- Records for locating described items -
+++
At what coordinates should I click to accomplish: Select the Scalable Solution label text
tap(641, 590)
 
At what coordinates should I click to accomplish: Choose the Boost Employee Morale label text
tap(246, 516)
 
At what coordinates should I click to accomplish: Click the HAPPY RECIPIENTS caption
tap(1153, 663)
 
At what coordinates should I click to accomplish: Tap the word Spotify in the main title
+++
- WORK TO BE COMPLETED -
Update the lines starting at the line that contains "At what coordinates should I click to accomplish: Choose" and running through the last line of the records, replacing "caption" with "heading" and changing nothing else. Give back only those lines.

- CORRECT RESULT -
At what coordinates should I click to accomplish: Choose the Boost Employee Morale label text
tap(246, 516)
 
At what coordinates should I click to accomplish: Click the HAPPY RECIPIENTS heading
tap(1153, 663)
 
At what coordinates should I click to accomplish: Tap the word Spotify in the main title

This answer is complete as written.